* **The problem**:
Give the number of lines in the following entries that contain the word "selector", with nothing added.

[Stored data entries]

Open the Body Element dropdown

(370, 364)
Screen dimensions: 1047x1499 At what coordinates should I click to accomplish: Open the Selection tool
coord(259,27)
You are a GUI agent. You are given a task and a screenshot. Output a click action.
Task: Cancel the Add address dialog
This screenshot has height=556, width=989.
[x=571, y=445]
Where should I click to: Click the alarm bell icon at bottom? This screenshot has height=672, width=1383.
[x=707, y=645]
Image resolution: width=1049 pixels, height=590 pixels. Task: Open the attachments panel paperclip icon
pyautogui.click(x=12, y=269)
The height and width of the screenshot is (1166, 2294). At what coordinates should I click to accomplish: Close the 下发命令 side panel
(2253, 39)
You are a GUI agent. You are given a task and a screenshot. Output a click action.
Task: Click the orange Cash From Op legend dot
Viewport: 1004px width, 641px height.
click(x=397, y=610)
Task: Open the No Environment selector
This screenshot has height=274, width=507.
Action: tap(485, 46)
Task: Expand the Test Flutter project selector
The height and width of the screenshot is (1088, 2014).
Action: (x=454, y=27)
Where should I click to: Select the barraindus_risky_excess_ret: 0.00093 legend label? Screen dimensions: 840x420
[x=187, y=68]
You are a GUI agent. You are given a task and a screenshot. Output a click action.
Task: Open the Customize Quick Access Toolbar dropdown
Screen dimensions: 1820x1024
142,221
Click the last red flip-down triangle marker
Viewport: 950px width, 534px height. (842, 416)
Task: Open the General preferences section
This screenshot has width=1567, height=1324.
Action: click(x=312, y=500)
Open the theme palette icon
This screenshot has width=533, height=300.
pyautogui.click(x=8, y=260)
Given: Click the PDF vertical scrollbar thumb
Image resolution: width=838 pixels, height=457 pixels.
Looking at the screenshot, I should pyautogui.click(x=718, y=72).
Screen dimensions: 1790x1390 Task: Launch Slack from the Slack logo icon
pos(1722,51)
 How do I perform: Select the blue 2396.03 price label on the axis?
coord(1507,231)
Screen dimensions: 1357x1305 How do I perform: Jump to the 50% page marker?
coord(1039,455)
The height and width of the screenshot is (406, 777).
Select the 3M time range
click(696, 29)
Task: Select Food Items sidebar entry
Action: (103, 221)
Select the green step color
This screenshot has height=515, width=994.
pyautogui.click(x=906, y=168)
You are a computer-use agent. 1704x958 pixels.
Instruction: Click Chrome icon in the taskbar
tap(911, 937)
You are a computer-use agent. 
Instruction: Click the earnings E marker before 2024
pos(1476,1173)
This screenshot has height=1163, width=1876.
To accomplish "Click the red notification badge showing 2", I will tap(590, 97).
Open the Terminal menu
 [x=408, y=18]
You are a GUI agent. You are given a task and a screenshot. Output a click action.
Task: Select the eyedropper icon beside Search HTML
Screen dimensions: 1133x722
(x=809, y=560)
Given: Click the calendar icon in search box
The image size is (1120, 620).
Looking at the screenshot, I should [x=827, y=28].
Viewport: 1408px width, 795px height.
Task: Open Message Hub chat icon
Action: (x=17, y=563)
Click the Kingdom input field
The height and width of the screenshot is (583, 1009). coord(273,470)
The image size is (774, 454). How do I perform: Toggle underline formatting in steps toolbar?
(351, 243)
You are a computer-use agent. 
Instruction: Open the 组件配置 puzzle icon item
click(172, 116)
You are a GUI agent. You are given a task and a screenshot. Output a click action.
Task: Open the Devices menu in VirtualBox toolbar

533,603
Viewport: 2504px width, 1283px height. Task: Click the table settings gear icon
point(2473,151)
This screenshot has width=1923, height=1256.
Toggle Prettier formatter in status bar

* **Answer**:
2